Turkey to Miss Government Growth Targets; Recession Imminent: Reuters Poll

October 17, 2018 Updated: October 17, 2018

ISTANBUL—Turkish economic growth is expected to fall short of sharply lowered government forecasts this year and next, with a recession now likely in the coming six months, a Reuters poll showed, underscoring serious damage from a currency crisis.

The lira has collapsed nearly 40 percent this year, pushing up the price of everything from food to fuel and sending annual inflation to nearly 25 percent, its highest in 15 years.

Sparked by concerns about President Tayyip Erdogan’s control over monetary policy, the sell-off has prompted the central bank to hike rates aggressively, although not enough to reverse the lira’s losses. Investors are now worried about slowing output and the potential impact on the banking sector.

The economy will expand 3.3 percent this year and just 1.1 percent next year, according to a poll of 46 economists. That is well below the government’s lowered forecasts of 3.8 percent growth for this year and 2.3 percent in 2019 announced by Finance Minister Berat Albayrak last month.

“The Turkish central bank’s sharp monetary tightening is set to put an additional brake on economic expansion in the long-term,” analysts at Danske Bank wrote in a recent note.

“We see that risks of recession during the next 12 months have notably increased.”

A previous Reuters economic poll in July had put 2018 growth at 4.1 percent and 3.5 percent for next year—signaling how dramatically sentiment toward Turkey has deteriorated in the space of just three months.

Recession Imminent

The economy is now expected to contract 1.4 percent in the fourth quarter of this year and officially enter into a recession—defined as two consecutive quarters of negative growth—in the first three months of 2019, with a 2.1 percent contraction, the latest poll showed.

Those quarterly growth forecasts are based on a smaller sample of contributors.

“A steep recession is underway,” noted Liam Carson, Emerging Europe Economist at Capital Economics in London.

Ratings agencies have repeatedly sounded alarm about the outlook for Turkey, and in particular, its banks. Albayrak has promised $12 billion in new savings and revenue for 2019 under the government’s new economic program, but that has failed to mollify investors.

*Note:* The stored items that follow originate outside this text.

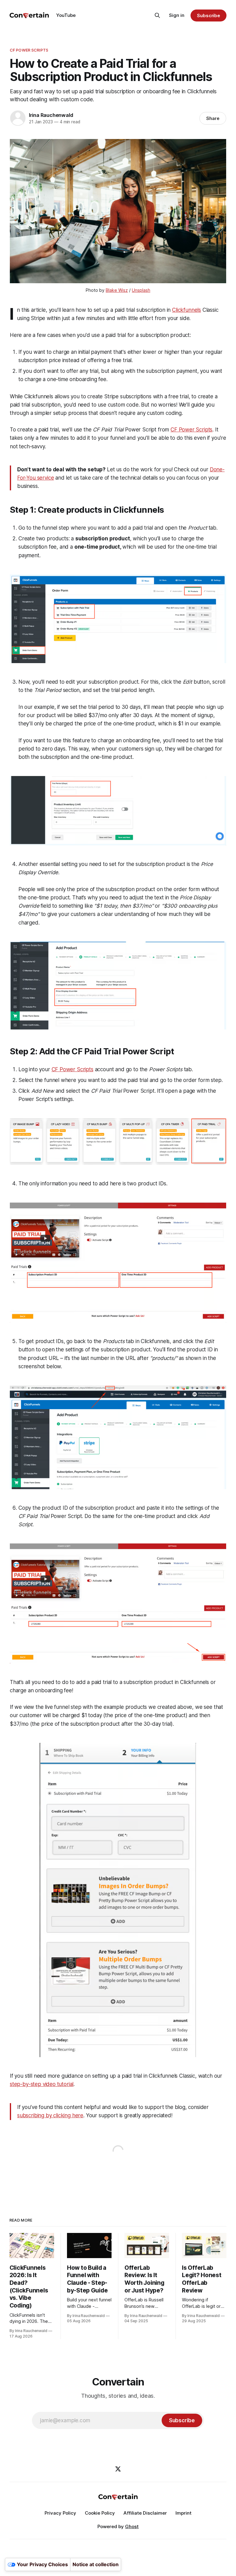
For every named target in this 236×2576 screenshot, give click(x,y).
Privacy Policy (60, 2513)
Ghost (132, 2526)
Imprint (183, 2513)
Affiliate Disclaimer (145, 2513)
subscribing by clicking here (50, 2115)
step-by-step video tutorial (41, 2084)
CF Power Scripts (29, 50)
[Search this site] (157, 15)
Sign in (176, 15)
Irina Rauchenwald (51, 115)
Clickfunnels (186, 310)
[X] (118, 2469)
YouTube (66, 15)
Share (212, 118)
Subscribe (208, 15)
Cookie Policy (100, 2513)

For years, Turkish companies, particularly construction firms, borrowed in dollars and euros, drawn by cheaper interest rates. But the lira crisis has driven up the cost of servicing that debt, meaning lenders—themselves reliant on external financing—also face a wave of defaults at home.

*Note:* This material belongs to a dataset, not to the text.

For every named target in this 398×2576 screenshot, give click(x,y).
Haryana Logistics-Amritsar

Inflation is expected to average 25.3 percent in the fourth quarter, and surge to 28.6 percent in the first quarter of 2019, the poll showed.

But despite that increase, economists predicated the central bank’s main policy would stay at 24 percent until the third quarter of next year when it would begin to decline slightly.

Erdogan, a self-described “enemy of interest rates” has repeatedly called on the central bank to lower rates and provide cheaper credit to companies. While the bank has hiked interest rates by 11.25 percentage points this year, investors say it has been slow to act and not aggressive enough.